• **Extract to read**
—————

A recent research project from MIT Sloan Management Review and The Boston Consulting Group (BCG) analyzed AI adoption based on a global survey of 3,076 business executives. The report—Artificial Intelligence in Business Gets Real: Pioneering Companies Aim for AI Scale—broke responding companies into four groups: 

  • Pioneers (18%): Organizations that both understand and have adopted AI.These organizations are on the leading edge of incorporating AI into both their offerings and internal processes.
  • Investigators (33%): Organizations that understand AI but are not deploying it beyond the pilot stage. Their investigation into what AI may offer emphasizes looking before leaping.
  • Experimenters (16%): Organizations that are piloting or adopting AI without deep understanding. These organizations are learning by doing.
  • Passives (34%): Organizations with no adoption or much understanding of AI.

No matter how you look at it, businesses are in the infancy of AI adoption, meaning you and your organization have the opportunity now to be proactive in advancing knowledge and capabilities before your competitors beat you to it.

—————

• **Records supplied**
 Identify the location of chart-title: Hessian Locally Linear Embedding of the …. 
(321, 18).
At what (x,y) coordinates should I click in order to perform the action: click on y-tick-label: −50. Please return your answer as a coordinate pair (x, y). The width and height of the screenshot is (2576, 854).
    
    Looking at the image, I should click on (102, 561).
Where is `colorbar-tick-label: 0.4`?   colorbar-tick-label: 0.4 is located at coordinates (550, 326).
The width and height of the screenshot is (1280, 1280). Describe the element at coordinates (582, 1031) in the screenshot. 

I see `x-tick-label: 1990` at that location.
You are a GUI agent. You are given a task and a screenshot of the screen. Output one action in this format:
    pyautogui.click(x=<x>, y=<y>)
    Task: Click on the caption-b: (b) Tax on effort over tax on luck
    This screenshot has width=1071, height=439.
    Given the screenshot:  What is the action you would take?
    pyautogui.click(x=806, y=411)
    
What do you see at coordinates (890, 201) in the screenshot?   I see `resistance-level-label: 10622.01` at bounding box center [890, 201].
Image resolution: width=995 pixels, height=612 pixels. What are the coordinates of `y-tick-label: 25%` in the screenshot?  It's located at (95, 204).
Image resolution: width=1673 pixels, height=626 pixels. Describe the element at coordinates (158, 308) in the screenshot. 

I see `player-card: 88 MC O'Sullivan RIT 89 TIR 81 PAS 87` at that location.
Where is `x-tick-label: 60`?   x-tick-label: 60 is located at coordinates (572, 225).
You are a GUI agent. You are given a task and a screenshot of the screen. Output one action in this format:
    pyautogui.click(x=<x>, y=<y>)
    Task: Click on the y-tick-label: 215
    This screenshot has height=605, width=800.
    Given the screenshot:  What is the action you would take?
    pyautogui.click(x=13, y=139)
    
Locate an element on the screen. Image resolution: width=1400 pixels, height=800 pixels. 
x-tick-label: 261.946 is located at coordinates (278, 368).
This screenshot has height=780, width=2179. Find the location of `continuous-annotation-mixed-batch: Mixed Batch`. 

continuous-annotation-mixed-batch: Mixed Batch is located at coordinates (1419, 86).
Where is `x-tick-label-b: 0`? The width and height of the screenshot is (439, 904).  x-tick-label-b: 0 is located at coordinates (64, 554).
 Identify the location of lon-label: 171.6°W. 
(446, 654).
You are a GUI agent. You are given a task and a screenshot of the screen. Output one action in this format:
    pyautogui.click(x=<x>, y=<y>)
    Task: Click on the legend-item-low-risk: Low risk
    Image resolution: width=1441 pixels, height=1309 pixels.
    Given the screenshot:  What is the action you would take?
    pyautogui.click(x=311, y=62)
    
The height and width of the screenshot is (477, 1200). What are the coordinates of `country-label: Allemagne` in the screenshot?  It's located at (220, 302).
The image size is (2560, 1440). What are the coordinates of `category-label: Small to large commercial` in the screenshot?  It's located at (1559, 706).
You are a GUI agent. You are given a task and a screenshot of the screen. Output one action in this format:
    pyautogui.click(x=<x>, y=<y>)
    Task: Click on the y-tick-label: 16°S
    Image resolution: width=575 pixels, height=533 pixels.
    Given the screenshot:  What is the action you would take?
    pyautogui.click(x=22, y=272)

—————

• **Activity**
Please echo the passage on AI adoption word for word, from "No matter how" to "beat you to it.". You won't need the records for this.

• **Solution**
No matter how you look at it, businesses are in the infancy of AI adoption, meaning you and your organization have the opportunity now to be proactive in advancing knowledge and capabilities before your competitors beat you to it.